Les organisations signataires affirment leur volonté de contribuer activement à ces travaux et réaffirment leur demande qu’ils soient menés dans des délais courts indiqués ci-dessus et en s’appuyant sur l’ensemble des rapports et études déjà existants.

3.2 – Les organisations signataires proposent la création d’un « fonds d’urgence » regroupant les pouvoirs publics, les principaux financeurs et les têtes de réseau

Concernant le dispositif de traitement de situations d’urgence, qui permettra d’éviter que des milliers de bénéficiaires ne soient plus accompagnés mais aussi que des milliers d’emplois ne soient supprimés, les organisations signataires proposent la création d’un « fonds d’urgence » regroupant les pouvoirs publics, les principaux financeurs (ADF, CNSA, CNAF, CNAV, RSI, MSA) et les têtes de réseau. Ces dernières pourraient se voir confier l’instruction des demandes, selon une méthodologie définie ensemble, ainsi que l’accompagnement des structures concernées, notamment afin de vérifier le respect des engagements pris.

A cet effet, les signataires demandent qu’une enveloppe budgétaire suffisante soit créée pour permettre la reconstitution d’une trésorerie normale pour les structures en difficulté.

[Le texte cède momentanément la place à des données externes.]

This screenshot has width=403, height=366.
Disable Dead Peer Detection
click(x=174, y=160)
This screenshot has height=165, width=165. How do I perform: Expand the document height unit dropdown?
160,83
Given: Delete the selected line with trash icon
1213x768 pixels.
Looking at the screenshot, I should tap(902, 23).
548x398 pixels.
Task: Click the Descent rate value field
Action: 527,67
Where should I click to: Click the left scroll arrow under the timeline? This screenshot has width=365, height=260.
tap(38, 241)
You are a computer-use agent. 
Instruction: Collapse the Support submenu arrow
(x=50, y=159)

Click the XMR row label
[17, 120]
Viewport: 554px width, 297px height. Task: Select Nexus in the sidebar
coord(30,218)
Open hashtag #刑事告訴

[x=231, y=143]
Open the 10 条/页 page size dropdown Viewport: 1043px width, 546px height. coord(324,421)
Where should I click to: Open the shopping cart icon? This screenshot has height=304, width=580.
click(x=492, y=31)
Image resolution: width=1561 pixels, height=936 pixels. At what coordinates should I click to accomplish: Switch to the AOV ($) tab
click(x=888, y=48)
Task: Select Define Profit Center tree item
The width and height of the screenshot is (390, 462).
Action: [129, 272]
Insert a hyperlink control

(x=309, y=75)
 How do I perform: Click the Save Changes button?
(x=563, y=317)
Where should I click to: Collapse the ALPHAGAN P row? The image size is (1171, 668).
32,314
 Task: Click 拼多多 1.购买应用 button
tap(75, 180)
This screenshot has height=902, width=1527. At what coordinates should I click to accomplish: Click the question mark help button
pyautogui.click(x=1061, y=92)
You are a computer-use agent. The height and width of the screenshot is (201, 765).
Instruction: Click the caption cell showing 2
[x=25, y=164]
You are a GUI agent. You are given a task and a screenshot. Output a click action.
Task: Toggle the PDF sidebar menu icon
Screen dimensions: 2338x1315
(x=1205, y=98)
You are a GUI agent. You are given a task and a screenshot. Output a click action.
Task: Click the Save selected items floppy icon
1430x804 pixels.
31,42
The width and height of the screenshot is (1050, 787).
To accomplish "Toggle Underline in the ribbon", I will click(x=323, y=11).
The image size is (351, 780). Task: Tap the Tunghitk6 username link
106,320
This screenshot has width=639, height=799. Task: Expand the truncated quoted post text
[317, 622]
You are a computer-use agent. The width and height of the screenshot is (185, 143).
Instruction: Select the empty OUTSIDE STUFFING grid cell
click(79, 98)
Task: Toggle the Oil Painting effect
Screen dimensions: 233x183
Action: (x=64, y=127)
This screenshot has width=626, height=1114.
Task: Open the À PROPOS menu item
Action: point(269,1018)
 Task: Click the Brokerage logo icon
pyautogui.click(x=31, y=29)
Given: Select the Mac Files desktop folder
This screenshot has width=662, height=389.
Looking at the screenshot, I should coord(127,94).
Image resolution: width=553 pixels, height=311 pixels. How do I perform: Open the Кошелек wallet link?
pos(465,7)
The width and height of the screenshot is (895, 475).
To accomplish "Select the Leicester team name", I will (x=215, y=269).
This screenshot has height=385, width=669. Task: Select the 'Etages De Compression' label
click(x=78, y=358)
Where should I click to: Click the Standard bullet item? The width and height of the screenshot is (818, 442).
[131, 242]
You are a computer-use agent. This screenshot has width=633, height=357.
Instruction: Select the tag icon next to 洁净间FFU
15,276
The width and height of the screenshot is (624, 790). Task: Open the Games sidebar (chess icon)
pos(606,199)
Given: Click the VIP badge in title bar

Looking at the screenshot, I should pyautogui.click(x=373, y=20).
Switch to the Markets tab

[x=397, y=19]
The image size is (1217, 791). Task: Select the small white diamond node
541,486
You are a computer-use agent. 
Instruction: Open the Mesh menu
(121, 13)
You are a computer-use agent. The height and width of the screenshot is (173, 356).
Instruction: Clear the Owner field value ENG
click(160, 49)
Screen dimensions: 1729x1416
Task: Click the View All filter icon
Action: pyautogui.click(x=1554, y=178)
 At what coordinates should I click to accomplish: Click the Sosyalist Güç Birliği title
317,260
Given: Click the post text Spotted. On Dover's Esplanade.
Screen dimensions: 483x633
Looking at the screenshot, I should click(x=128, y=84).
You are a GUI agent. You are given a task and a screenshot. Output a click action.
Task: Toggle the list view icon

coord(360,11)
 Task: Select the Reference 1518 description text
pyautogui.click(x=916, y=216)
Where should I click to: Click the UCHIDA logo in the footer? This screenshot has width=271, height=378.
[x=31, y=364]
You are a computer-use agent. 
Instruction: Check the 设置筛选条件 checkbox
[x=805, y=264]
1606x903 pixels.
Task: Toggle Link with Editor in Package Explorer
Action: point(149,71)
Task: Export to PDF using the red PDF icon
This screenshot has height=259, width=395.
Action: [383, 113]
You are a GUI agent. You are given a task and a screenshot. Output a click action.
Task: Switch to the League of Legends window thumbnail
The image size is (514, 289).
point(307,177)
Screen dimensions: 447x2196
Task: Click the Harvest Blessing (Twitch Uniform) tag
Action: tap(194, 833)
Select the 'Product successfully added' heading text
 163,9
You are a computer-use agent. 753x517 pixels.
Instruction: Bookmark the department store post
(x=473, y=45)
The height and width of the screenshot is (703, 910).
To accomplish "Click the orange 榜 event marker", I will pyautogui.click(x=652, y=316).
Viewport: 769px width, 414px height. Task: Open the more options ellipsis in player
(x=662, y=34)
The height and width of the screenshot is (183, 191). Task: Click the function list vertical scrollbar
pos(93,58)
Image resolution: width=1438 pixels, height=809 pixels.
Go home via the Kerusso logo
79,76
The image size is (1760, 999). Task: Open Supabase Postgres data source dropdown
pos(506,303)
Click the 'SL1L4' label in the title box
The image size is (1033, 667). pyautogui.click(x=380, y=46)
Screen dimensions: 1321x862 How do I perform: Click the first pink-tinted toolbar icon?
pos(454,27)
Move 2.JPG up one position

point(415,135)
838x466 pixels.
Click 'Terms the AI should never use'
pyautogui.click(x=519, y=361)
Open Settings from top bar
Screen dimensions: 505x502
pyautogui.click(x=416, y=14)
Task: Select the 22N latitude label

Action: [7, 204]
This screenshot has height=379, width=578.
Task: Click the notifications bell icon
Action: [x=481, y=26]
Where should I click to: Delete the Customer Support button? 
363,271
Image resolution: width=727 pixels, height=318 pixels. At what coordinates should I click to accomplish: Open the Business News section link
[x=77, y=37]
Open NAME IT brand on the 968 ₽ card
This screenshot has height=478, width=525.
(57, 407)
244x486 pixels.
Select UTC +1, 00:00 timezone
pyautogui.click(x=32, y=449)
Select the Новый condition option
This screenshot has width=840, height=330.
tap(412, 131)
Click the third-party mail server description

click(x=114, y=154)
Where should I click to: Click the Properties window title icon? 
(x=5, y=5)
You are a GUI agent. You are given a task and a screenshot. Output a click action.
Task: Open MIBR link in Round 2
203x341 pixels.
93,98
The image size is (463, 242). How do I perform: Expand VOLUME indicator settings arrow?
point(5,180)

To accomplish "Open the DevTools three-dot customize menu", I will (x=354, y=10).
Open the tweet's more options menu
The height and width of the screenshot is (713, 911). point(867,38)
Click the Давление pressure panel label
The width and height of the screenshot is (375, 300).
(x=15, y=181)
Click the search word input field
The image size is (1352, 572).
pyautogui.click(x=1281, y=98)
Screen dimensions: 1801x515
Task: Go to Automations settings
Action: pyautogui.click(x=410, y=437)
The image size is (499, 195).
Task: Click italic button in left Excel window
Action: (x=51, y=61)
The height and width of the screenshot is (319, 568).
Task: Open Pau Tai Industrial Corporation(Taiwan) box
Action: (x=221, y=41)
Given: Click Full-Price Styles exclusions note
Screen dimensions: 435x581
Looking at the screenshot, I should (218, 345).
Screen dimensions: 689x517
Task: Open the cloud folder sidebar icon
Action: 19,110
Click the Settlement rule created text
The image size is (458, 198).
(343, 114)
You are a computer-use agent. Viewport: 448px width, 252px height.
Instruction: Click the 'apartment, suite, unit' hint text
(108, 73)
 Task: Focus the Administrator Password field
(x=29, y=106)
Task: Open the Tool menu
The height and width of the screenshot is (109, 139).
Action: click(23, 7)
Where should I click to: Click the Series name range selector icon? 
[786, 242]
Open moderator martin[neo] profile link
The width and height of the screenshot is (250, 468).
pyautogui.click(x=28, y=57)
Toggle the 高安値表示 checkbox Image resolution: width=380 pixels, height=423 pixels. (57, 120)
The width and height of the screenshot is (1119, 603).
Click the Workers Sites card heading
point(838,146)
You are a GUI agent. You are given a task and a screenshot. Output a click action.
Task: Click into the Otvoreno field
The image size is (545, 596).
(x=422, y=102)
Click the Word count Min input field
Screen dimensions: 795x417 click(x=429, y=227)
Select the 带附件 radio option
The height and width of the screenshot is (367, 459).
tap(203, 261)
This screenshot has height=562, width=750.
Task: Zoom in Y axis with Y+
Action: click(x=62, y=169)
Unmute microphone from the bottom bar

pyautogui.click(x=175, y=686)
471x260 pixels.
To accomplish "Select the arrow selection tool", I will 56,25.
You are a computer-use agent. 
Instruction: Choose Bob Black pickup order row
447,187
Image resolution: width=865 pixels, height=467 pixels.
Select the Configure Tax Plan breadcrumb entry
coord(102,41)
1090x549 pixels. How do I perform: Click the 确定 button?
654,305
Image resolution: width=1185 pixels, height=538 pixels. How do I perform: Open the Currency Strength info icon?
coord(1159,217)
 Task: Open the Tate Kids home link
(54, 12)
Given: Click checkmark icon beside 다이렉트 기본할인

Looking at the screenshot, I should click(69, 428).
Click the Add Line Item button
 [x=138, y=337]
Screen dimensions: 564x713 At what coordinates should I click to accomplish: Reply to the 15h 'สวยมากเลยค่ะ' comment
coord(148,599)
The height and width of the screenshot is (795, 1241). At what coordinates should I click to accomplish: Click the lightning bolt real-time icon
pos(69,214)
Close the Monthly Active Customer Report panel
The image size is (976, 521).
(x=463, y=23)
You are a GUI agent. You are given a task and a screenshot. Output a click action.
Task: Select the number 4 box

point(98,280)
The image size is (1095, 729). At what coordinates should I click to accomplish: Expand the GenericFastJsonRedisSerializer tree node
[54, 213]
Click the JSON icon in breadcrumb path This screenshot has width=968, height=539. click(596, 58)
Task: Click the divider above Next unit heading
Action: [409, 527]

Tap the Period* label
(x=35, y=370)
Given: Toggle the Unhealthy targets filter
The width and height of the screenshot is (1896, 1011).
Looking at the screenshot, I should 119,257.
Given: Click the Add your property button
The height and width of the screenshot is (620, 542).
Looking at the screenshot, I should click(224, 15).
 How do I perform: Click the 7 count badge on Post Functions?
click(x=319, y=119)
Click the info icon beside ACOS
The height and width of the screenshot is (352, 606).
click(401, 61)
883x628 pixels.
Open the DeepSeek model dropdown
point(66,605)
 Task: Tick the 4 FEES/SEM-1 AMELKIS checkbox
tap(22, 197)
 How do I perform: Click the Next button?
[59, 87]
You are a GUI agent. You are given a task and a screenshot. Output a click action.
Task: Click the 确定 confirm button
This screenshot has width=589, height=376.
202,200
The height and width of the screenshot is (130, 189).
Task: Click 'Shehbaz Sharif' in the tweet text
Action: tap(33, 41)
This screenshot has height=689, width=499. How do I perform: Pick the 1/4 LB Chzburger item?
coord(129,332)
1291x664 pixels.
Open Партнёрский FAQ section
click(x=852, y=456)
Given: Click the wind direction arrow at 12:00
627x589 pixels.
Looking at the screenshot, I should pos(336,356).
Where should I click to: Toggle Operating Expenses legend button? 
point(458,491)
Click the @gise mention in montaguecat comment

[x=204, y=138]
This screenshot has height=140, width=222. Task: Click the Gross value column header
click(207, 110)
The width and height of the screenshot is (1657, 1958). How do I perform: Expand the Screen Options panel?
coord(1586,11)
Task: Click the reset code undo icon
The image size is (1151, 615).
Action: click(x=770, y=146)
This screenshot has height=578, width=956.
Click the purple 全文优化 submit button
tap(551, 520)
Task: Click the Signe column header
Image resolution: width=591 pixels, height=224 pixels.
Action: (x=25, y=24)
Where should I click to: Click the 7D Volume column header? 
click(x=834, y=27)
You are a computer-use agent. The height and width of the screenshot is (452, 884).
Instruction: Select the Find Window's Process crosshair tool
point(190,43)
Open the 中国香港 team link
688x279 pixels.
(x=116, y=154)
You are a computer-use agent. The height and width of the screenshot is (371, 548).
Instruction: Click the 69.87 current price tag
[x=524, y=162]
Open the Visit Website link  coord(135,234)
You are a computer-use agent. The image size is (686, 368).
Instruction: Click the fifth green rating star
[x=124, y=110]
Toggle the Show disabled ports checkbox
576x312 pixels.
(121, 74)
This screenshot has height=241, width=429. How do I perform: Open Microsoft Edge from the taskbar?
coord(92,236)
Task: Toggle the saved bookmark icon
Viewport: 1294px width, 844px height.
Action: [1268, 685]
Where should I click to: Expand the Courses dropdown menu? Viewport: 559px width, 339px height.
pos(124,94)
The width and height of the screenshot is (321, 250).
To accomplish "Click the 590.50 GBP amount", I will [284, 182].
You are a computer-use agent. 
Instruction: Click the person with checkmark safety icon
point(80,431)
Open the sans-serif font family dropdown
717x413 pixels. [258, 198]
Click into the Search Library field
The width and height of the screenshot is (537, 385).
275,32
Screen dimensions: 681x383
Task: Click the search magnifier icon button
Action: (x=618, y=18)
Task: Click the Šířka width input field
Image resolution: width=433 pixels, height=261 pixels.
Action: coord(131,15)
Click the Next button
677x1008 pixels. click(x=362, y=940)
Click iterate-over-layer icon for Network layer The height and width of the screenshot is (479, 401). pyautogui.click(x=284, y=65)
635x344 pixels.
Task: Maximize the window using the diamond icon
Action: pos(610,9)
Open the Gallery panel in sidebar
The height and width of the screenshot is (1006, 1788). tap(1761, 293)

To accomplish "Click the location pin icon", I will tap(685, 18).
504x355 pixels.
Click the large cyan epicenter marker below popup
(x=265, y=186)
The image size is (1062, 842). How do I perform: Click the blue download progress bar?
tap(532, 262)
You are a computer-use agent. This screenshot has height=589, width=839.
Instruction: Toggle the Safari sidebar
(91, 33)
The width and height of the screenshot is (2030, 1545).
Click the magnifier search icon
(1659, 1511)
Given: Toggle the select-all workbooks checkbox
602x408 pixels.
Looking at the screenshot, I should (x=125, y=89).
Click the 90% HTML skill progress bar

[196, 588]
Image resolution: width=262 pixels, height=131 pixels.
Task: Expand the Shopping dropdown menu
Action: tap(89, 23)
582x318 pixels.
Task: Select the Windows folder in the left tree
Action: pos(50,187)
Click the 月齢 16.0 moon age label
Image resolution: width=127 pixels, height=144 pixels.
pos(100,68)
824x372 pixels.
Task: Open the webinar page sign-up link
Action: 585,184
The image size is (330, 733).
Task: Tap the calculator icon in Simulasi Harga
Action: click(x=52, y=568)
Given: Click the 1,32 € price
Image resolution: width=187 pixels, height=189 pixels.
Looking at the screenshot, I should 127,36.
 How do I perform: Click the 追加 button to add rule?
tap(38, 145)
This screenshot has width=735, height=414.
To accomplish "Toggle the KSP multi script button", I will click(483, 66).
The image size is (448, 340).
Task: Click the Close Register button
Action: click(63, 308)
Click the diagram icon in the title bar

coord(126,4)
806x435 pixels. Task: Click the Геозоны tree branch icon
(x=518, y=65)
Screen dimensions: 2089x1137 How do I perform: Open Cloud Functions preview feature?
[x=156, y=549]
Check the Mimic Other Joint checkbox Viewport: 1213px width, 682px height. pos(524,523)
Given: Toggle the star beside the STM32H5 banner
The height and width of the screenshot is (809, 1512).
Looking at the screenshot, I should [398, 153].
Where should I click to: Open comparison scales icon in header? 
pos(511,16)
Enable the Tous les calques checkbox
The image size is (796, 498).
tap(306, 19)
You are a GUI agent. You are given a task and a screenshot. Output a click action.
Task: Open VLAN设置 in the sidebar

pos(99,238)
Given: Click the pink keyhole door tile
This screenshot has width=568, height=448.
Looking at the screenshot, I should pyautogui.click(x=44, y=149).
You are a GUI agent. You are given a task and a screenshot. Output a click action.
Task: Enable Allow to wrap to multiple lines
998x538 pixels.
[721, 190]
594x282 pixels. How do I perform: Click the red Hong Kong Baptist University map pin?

Ce fonds pourrait être utilement abrité par la CNSA.

Par ailleurs, les fédérations concernées, et les associations à caractère national, sont prêtes à renforcer la mise en oeuvre dans leurs réseaux respectifs de mesures d’accompagnement permettant ainsi d’anticiper les difficultés, en particulier en ce qui concerne les négociations avec les financeurs locaux. Elles proposent qu’une telle démarche puisse être prise en compte dans le cadre d’un financement national, de type DLA ou autre, sur les années 2010 et 2011.

3.3 – Pour les organisations signataires, l’ensemble de ces mesures concerne exclusivement les services d’aide, d’accompagnement et de soins à domicile tels que visés à l’article L312-1 du code de l’action sociale et des familles.